TASKS TO PERFORM »
1. In the account of the liver blockage and the dead, condense the paragraph beginning "It has occurred to me" into a shorter version that keeps its main facts.
2. Print the portion of the account of the liver blockage and the dead between "It has occurred" and "and illuminate themselves.", inclusive.
3. Carry on the account of the liver blockage and the dead, starting after its final sentence.

SELECTED PASSAGE »
_ _ _ _ _

Then my mother showed up wanting me to join the dead instead of moving on herself. I was quite aggravated as we had already had this discussion several times while she was alive. We finally got through the “You are DEAD and I am alive” conversation and she went to stand with the dead. And while there were a whole lot of dead people, all of them were people of my parents generation. And all of them were fixated on the world of the living. None of them had moved on to where ever it is the dead go or done what ever it is the dead do. They were just hanging out without any physical body being jealous of the living. While I wondered what to do with them, the starry night sky and pearly gates from my Heliacal Risings post appeared and began to shine down on the group. Each person looked up, saw their star, and then shot up to take their place in the heavens. It was a great relief. Unfortunately, even having gotten the dead to where they belonged, my liver was still obstructed and I was still contracting the Xin Bao, the inner space that allows the energies to move so that we can manifest a physical body. And that leaves the San Jaio, the yang energy, with no room to move.
It turns out I haven’t been healing because I have been compensating for both the physical block in the physical organ of the liver, and the energetic blockage of the Triple Heater for most of my life, as well as wrestling the recently dead. And apparently, it takes a lightning strike to get things to moving in my case because this pattern of blocked and contracted energy was not overt until it was made quite clear that my body was NOT moving energy as it should. On the physical level the post-lightning acupuncture treatment got a whole bunch more burnt hard rubber molds of its inner landscape out of my liver, which FINALLY relieved the pressure on the blood supply that has been seriously cramping my activities. Opening up the energetic doorways between the Upper and Middle Heaters was a grand and novel experience though.
It has occurred to me that the reason my liver was unable to heal properly from the original injury may well have been because of the energetic imbalance. I also realized that the reason I had been able to move my unhappy ancestors from the upper heater into the middle and keep them there until I had things in order was because my whole lineage had lost the energetic connection between the heaters. When the people of the Oak tree on my father’s side of the family refused their shamanic heritage, they shut down their ability to move and see energy. The Oak tree and the human Druids both ground the lightning to purify, revitalize and illuminate themselves.

_ _ _ _ _

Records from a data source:
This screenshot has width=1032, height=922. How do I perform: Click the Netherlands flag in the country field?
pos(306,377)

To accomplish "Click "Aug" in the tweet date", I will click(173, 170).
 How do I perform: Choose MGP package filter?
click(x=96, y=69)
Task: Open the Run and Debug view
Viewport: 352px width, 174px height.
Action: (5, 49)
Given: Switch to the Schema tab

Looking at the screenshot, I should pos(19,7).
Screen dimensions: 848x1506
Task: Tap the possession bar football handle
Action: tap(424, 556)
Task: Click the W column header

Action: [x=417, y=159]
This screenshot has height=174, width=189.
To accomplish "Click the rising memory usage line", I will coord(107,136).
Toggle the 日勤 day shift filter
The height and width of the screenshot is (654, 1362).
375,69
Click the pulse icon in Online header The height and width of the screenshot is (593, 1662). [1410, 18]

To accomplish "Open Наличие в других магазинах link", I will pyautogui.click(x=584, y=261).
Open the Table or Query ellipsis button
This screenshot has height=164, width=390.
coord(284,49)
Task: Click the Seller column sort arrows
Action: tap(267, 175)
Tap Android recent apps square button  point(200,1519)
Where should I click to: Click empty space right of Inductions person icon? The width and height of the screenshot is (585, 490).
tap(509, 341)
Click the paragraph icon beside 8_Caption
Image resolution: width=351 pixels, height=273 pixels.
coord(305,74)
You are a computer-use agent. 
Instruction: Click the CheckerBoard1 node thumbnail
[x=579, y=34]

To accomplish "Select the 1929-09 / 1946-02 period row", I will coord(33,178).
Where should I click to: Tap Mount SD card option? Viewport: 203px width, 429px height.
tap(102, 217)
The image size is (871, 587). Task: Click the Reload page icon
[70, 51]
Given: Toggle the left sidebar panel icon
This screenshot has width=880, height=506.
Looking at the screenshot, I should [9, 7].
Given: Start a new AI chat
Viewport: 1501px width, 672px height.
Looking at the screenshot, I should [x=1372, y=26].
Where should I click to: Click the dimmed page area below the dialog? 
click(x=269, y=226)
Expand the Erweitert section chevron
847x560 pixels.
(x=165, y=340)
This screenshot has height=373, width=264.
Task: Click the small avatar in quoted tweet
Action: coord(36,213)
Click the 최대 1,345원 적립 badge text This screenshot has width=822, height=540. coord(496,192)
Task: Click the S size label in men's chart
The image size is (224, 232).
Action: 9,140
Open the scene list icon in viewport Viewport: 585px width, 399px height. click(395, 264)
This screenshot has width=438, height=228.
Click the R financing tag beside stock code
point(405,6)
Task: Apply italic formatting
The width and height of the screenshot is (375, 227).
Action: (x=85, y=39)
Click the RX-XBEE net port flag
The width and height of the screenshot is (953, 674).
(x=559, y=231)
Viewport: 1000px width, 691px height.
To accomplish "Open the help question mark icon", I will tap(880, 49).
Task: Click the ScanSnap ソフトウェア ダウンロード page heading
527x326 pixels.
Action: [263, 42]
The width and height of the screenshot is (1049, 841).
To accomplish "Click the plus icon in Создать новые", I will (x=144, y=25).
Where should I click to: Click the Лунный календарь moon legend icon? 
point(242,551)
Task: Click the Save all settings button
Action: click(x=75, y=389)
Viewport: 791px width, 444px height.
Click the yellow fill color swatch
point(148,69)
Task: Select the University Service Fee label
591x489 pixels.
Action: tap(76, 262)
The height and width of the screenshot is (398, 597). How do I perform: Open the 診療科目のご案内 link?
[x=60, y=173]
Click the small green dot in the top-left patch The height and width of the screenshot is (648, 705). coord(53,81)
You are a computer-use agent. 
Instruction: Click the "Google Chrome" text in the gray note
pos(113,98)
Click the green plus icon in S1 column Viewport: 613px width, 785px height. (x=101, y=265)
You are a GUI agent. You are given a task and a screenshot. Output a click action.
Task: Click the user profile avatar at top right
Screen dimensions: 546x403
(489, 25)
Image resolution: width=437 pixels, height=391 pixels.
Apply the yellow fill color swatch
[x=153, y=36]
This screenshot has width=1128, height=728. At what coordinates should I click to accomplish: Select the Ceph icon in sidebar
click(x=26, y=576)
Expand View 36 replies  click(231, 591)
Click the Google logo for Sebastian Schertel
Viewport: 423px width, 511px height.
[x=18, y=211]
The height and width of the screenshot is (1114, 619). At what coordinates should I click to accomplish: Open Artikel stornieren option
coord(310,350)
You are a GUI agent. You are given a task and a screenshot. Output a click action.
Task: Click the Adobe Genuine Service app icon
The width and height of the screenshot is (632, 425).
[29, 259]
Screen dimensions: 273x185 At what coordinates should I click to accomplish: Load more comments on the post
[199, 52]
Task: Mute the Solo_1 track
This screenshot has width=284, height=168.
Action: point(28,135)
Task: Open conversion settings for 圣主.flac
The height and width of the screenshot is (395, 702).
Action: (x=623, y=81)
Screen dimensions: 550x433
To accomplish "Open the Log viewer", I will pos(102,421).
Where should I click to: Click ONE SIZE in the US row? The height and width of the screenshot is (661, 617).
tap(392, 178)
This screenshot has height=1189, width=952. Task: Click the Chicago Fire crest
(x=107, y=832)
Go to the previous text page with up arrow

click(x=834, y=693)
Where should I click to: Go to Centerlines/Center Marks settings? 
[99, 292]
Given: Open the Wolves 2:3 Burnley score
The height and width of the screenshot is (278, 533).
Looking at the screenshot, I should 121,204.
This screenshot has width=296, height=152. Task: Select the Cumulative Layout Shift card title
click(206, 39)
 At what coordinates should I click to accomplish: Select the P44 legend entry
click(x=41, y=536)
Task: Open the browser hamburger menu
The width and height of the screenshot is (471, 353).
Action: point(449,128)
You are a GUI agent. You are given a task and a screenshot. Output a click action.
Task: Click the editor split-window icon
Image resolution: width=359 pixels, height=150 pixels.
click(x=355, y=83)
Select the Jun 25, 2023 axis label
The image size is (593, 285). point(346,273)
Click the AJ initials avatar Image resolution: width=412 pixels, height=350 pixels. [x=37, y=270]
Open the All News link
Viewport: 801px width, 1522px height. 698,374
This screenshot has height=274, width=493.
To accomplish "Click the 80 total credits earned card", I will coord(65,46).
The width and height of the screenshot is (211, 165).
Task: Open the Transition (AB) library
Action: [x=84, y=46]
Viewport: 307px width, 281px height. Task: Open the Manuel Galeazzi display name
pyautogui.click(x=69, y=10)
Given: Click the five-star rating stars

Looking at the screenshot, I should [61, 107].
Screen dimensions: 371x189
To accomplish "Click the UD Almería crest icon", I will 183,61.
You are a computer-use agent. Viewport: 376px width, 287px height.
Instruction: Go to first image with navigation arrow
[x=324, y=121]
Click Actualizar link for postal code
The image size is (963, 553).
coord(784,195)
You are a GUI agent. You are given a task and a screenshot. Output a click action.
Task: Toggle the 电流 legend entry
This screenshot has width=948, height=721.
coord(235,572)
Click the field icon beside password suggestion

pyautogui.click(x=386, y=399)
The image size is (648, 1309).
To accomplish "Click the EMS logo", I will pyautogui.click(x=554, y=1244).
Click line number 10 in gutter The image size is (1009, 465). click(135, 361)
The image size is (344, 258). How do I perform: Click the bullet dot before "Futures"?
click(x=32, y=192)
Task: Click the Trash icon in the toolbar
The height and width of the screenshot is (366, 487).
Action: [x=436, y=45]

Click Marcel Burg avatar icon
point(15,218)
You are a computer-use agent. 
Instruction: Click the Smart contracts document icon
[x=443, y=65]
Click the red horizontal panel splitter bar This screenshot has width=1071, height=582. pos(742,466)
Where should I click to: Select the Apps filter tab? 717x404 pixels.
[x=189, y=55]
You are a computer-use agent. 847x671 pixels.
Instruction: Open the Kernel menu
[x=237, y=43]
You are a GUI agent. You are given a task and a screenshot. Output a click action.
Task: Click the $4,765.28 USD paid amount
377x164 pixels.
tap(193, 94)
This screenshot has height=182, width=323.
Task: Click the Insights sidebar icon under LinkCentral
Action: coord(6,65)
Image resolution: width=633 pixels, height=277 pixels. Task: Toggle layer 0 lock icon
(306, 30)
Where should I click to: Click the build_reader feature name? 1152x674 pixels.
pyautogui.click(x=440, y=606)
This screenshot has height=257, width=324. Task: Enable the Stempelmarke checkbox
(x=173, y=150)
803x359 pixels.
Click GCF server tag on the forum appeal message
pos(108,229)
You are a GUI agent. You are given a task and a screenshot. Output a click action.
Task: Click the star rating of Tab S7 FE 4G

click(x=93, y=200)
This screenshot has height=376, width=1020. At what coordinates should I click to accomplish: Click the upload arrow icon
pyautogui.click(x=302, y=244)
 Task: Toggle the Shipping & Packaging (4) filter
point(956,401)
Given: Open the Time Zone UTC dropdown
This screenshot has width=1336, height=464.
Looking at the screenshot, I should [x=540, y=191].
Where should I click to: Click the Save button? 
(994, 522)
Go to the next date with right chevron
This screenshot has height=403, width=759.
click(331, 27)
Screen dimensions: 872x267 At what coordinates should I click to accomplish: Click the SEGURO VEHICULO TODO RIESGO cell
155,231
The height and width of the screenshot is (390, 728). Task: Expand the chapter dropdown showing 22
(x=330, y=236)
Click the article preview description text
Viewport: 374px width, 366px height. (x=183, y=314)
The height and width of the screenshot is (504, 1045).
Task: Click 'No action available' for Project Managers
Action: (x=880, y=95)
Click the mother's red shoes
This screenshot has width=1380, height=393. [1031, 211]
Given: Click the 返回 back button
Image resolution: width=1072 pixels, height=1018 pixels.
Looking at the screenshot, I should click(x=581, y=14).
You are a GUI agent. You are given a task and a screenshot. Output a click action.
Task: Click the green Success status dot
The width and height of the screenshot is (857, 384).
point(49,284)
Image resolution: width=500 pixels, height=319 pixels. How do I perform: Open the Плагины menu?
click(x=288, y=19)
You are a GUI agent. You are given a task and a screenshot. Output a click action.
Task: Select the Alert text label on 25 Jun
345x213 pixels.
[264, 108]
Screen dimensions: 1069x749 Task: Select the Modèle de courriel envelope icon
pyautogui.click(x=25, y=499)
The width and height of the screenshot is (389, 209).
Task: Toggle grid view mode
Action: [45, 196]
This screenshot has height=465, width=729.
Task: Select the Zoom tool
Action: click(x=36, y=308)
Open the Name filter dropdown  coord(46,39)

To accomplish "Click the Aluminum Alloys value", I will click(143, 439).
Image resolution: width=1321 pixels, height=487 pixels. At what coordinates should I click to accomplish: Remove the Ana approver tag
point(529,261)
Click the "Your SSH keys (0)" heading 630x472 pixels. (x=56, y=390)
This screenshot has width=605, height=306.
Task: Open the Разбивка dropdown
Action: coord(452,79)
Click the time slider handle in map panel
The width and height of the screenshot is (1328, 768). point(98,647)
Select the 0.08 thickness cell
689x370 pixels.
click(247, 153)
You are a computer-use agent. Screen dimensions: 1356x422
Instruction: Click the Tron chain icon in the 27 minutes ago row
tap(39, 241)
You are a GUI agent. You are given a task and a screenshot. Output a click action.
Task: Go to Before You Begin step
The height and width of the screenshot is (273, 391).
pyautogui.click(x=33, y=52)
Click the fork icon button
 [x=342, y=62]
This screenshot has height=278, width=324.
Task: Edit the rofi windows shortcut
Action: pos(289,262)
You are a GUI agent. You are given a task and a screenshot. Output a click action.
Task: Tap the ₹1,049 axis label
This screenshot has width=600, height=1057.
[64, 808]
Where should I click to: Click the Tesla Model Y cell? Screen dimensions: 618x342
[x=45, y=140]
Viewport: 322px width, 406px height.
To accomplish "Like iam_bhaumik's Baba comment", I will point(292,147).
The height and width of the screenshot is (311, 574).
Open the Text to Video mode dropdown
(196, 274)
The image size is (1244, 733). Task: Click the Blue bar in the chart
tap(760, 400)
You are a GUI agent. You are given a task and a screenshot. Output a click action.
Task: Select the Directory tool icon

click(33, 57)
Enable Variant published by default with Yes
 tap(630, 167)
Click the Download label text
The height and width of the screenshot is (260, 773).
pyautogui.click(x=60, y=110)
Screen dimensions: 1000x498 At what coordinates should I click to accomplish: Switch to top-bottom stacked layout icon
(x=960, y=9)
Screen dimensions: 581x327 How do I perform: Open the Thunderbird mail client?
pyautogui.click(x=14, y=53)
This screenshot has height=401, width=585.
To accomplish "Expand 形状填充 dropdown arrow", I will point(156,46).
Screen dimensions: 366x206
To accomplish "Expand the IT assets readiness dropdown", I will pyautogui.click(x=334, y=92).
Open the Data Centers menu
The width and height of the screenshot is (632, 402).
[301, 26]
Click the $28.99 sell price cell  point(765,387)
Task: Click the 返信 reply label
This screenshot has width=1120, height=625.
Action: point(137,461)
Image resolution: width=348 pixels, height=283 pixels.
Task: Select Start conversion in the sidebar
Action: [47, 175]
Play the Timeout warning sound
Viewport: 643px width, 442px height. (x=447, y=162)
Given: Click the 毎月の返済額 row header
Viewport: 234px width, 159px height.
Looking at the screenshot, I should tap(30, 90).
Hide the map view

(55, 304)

_ _ _ _ _

EXPECTED RESPONSES »
1. My liver may have failed to heal properly from the original injury because of the energetic imbalance. I could move my unhappy ancestors from the upper heater into the middle and hold them there until things were in order because my whole lineage had lost the energetic connection between the heaters. When the people of the Oak tree on my father's side refused their shamanic heritage, they shut down their ability to move and see energy. Both the Oak tree and the human Druids ground the lightning to purify, revitalize and illuminate themselves.

2.
It has occurred to me that the reason my liver was unable to heal properly from the original injury may well have been because of the energetic imbalance. I also realized that the reason I had been able to move my unhappy ancestors from the upper heater into the middle and keep them there until I had things in order was because my whole lineage had lost the energetic connection between the heaters. When the people of the Oak tree on my father’s side of the family refused their shamanic heritage, they shut down their ability to move and see energy. The Oak tree and the human Druids both ground the lightning to purify, revitalize and illuminate themselves.

3.
I don’t know how much of the disruption is rooted in the physical destruction of the old Oak forests of Europe and how much is in the human trauma. What I do know is that the there has been a positive feedback loop between the two. The human trauma results in more damage to the ecosystem and the Plant people, and that damage retraumatizes the humans. The prevalence of chronic illness both mental and physical as well as the propensity to addiction for many generations in my lineage then becomes perfectly reasonable symptoms of an energetic disorder. And I now have the option to heal that fundamental disorder in the movement of yin and yang from energy to matter as do my living relatives.
There is a lot of online discussion about shamanism and religion. In my experience, religion can be left in the church 6 days and 23 hours out of the 7, but shamanism is about survival skills. So now you know that the reason I do all this shamanic stuff and pursue obscure archeo-astronomical observations is so that I have the knowledge and skill I need when lightning strikes and the unhappy dead drop in. And the reason to share it all in an public blog? Well, what better way to let the yang energy move down as it requested than to let it loose on the world wide web to be downloaded where ever there is a spark of recognition?
click here to find starting points for shamanism, chronic pain and horse training
love the first half of this post, I was struck by lightning when I was 21 (down the telephone line) so I can empathise 😉 LOVE the idea of your first job. Wow, I would love to do something like that – I see myself as a bit of a lightning magnet, guess that is not such a great thing.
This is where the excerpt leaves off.